Task item:
Every line below must be given again exactly.

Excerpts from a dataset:
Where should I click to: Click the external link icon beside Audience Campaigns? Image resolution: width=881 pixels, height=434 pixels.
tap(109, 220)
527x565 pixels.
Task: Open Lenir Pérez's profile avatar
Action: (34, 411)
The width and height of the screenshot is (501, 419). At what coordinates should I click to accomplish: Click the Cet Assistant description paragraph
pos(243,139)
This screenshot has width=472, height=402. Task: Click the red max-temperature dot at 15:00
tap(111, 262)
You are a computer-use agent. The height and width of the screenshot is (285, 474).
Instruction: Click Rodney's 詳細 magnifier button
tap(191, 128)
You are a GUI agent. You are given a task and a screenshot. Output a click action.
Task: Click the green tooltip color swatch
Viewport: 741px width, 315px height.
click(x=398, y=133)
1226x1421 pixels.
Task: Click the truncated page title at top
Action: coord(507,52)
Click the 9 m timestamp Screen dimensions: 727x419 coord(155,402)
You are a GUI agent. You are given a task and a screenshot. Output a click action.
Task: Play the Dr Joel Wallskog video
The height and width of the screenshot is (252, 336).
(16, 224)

Answer for the task:
Where should I click to: Click the external link icon beside Audience Campaigns? Image resolution: width=881 pixels, height=434 pixels.
tap(109, 220)
527x565 pixels.
Task: Open Lenir Pérez's profile avatar
Action: (34, 411)
The width and height of the screenshot is (501, 419). At what coordinates should I click to accomplish: Click the Cet Assistant description paragraph
pos(243,139)
This screenshot has width=472, height=402. Task: Click the red max-temperature dot at 15:00
tap(111, 262)
You are a computer-use agent. The height and width of the screenshot is (285, 474).
Instruction: Click Rodney's 詳細 magnifier button
tap(191, 128)
You are a GUI agent. You are given a task and a screenshot. Output a click action.
Task: Click the green tooltip color swatch
Viewport: 741px width, 315px height.
click(x=398, y=133)
1226x1421 pixels.
Task: Click the truncated page title at top
Action: coord(507,52)
Click the 9 m timestamp Screen dimensions: 727x419 coord(155,402)
You are a GUI agent. You are given a task and a screenshot. Output a click action.
Task: Play the Dr Joel Wallskog video
The height and width of the screenshot is (252, 336).
(16, 224)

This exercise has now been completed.